Por qué la OMS considera que la soledad es un problema de salud pública

La Organización Mundial de la Salud (OMS) advirtió sobre la soledad y el aislamiento social. Qué revela el primer informe mundial sobre conexión social y por qué el organismo pidió tratarla como un problema de salud pública.

La soledad suele asociarse con un sentimiento personal o una circunstancia pasajera. Sin embargo, la Organización Mundial de la Salud (OMS) sostiene que su impacto trasciende el plano emocional y puede convertirse en un factor de riesgo para la salud. Por ese motivo, publicó el primer informe de su Comisión sobre Conexión Social y llamó a los países a considerarla un desafío de salud pública.

El documento advierte que la falta de vínculos sociales afecta a millones de personas en todo el mundo y que sus consecuencias pueden alcanzar tanto la salud física como la mental. Además, remarca que el problema no se limita a un grupo etario determinado: puede presentarse en la infancia, la adolescencia, la adultez y la vejez, aunque las causas y las formas en que se manifiesta varían según la etapa de la vida.

¿Qué entiende la OMS por soledad?

Uno de los principales aportes del informe es que diferencia dos conceptos que suelen utilizarse como sinónimos.

La soledad es la sensación subjetiva de que las relaciones sociales que una persona tiene no alcanzan el nivel de cercanía o calidad que desea. En cambio, el aislamiento social hace referencia a la escasez objetiva de contactos o interacciones con otras personas.

Esto significa que alguien puede estar rodeado de familiares, amigos o compañeros de trabajo y, aun así, sentirse solo. Del mismo modo, una persona puede pasar largos períodos con escasa interacción social sin experimentar necesariamente esa sensación.

Según el informe, una de cada seis personas en el mundo experimenta soledad, una realidad que atraviesa distintos países, edades y contextos sociales.

La OMS también señala que el aislamiento social y la soledad se asocian con un mayor riesgo de desarrollar problemas de salud física y mental. Entre ellos menciona enfermedades cardiovasculares, accidentes cerebrovasculares, depresión, ansiedad y un mayor riesgo de muerte prematura.

Por ese motivo, el organismo sostiene que fortalecer la conexión social no solo mejora el bienestar de las personas, sino que también constituye una estrategia para proteger la salud de la población.

¿Por qué la conexión social también es salud?

El informe plantea que las relaciones sociales cumplen un papel clave en la vida cotidiana.

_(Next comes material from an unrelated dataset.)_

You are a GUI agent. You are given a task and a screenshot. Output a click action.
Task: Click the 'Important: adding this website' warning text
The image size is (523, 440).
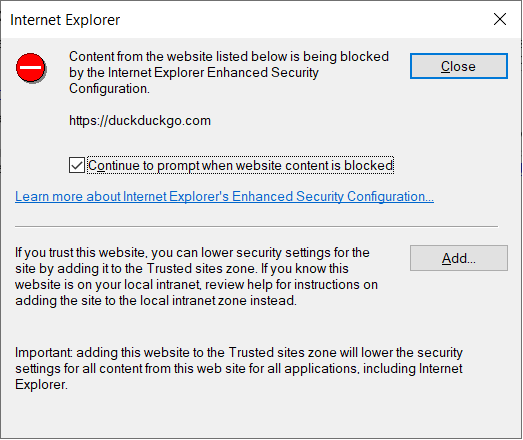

Contar con vínculos de apoyo favorece la salud emocional, ayuda a enfrentar situaciones de estrés y puede facilitar hábitos de vida más saludables. En cambio, la desconexión social puede influir en la calidad del sueño, aumentar los niveles de estrés y dificultar la recuperación frente a enfermedades, además de afectar la salud mental.

Por eso, la OMS sostiene que promover espacios de encuentro, fortalecer las comunidades y reducir las barreras que limitan la participación social también forma parte de las políticas de salud.

Cabe señalar que aunque la soledad suele asociarse con las personas mayores, el informe aclara que el problema también afecta a adolescentes y jóvenes. Factores como los cambios en los estilos de vida, las migraciones, la urbanización, las largas jornadas laborales, las dificultades económicas o determinadas condiciones de salud pueden aumentar el riesgo de aislamiento en distintos momentos de la vida.

Por esa razón, la Comisión sobre Conexión Social remarca que las estrategias para enfrentar este fenómeno deben adaptarse a las necesidades de cada grupo y contemplar tanto las relaciones personales como los entornos en los que las personas viven, estudian y trabajan.

La recomendación de la OMS

Frente a este escenario, la Organización Mundial de la Salud propone que los gobiernos incorporen la conexión social como un componente de las políticas públicas de salud y promuevan acciones que favorezcan los vínculos comunitarios.

El informe también destaca la importancia de generar espacios de participación, combatir el estigma asociado a la soledad y desarrollar investigaciones que permitan comprender mejor un fenómeno que, según advierte el organismo, tendrá un papel cada vez más relevante en las próximas décadas.

La principal conclusión del informe es que la soledad dejó de ser considerada únicamente una experiencia individual para convertirse en un tema de interés sanitario.

Al reconocer la conexión social como un determinante de la salud, la OMS plantea un cambio de enfoque: cuidar los vínculos entre las personas también puede contribuir a prevenir enfermedades, mejorar la calidad de vida y fortalecer el bienestar colectivo.